By: Rep. Matt. Cartwright and Melinda Lewis
June 10, 2014
Graduation season is upon us, and as families across the nation gather to celebrate, too many young people will graduate with crushing amounts of student loan debt. This year's crop of graduates will carry an average of $26,500 in debt. They'll join the ranks of millions of other adults who collectively carry more than $1 trillion in student loans. This debt colors the lives of the country's young adults, forcing them to postpone purchasing homes, opening small businesses and starting families.
Despite the cost, a majority of high school graduates do enroll in some form of higher education. They are motivated by the prospect of significantly higher lifetime earnings and greater prosperity; indeed, our national success depends in large part on theirs. What can be done to reduce their debt load upon graduation?
We can enable parents to save and remove disincentives to saving. Research indicates that savings are an important protective factor with the power to shield students from high-dollar debt. On average, graduates with parents who put aside college savings have about $3,200 less student loan debt than those who did not.
Unfortunately, economic pressures have severely hampered the ability of families to save. One study found that only 49 percent of college graduates had parents who had saved for their college education. Other surveys indicate that of the parents who are saving for college, almost one-third had reduced their deposits in the previous year, reflecting the considerable challenges faced by American families today.
Moreover, the current vehicles for college savings are inadequate and not well-used; the Government Accountability Office found that only 3 percent of U.S. families utilize state 529 college savings plans or Coverdell plans, and that no more than 40 percent of even those who said saving for college is a priority are using such accounts.

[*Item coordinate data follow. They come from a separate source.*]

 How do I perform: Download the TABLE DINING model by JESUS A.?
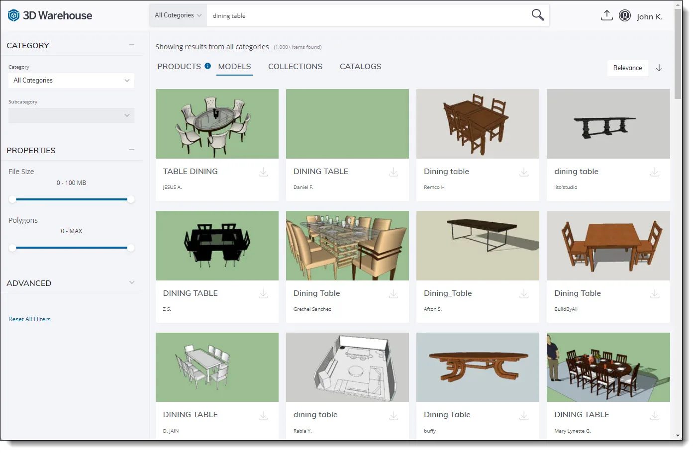[263, 172]
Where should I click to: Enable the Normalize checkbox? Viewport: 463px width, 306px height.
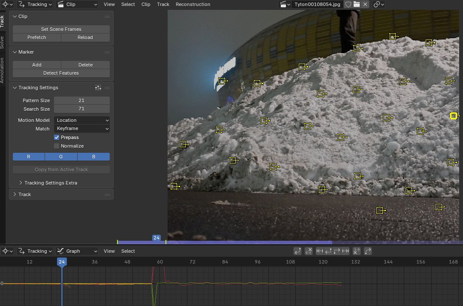pos(56,146)
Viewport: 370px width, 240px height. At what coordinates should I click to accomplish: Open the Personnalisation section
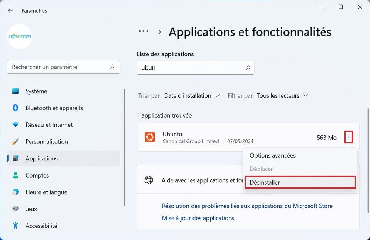47,142
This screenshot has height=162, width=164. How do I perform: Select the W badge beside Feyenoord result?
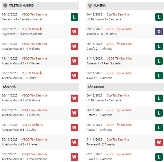pos(74,32)
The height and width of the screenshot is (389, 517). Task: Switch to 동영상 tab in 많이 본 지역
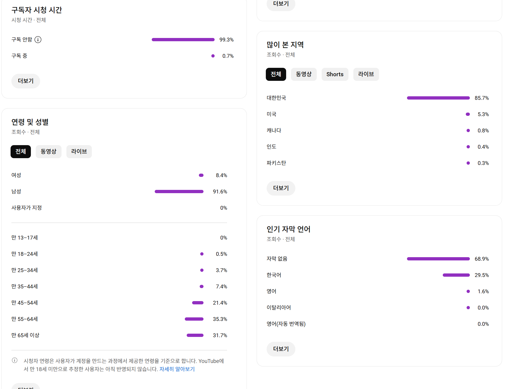pos(303,74)
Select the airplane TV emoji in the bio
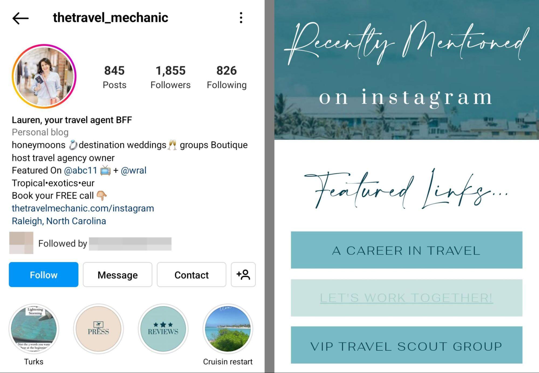This screenshot has height=373, width=539. point(105,170)
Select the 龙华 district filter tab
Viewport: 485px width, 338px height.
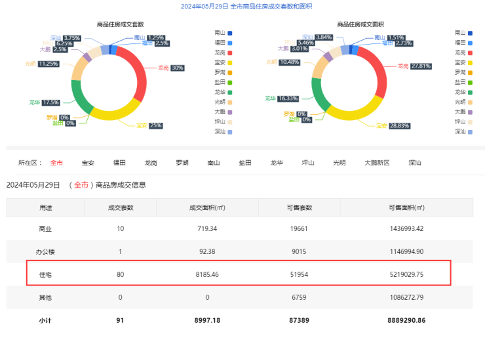[x=276, y=163]
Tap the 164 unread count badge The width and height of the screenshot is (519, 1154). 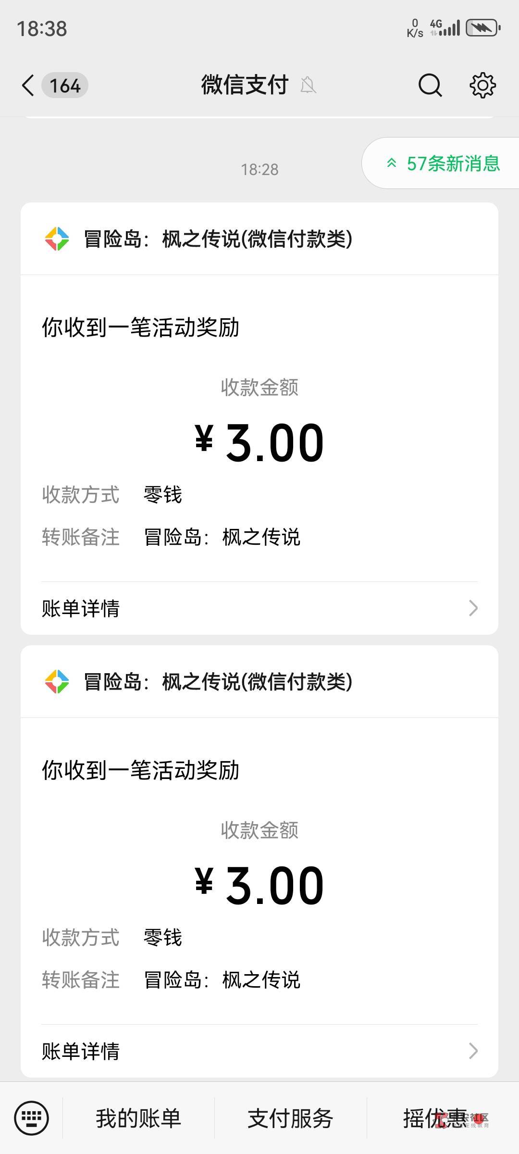click(65, 86)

Even if parents can't save enough to pay for college entirely, a small amount of savings can make a difference. If students have savings of only $500, they are three times more likely to enroll and four times more likely to graduate college. Conversely, there is little evidence to correlate loans to college completion, and the specter of high-dollar debt may deter disadvantaged students who are particularly loan-averse. In addition, dependence on student loans can have significant negative effects on post-college financial well-being, while early findings suggest that having savings from a young age may be associated with having more diversified asset portfolios in adulthood.
Congress must promote good public policy that enables all Americans to save for their children's education, especially low-income Americans. In recent years, children's savings accounts (CSAs) have gained in popularity. These accounts are seeded with an initial deposit and built by contributions from family, friends or the children themselves. In addition to these investments, we could further incentivize college savings through redeploying existing financial aid resources, with the potential for improved educational outcomes and, after college, a stronger foundation of financial security.
Unfortunately, current policy often serves as a disincentive to savings. Today, savings balances often count against the asset limits in public benefits such as the Supplemental Nutritional Assistance Program (SNAP), commonly known as food stamps. These asset limits force families to choose between saving money for college and putting food on the table. For this reason, I (Rep. Cartwright) will introduce the Children's Savings Accounts Offer Parents Plenty Of Reasons To Understand and Invest in Tuition Yearly (CSA Opportunity) Act, which would right this wrong by exempting 529s and CSAs from asset limitations in common federal benefits.
College savings accounts alter the aspirations of children by sending a message that they should expect more from their own futures. They also help students to build their human capital without mortgaging their financial futures. When we force parents to choose between saving for college and keeping the lights on, we essentially punish financial responsibility. We should end this difficult decision for families and provide the opportunity for all families to save for their children's education.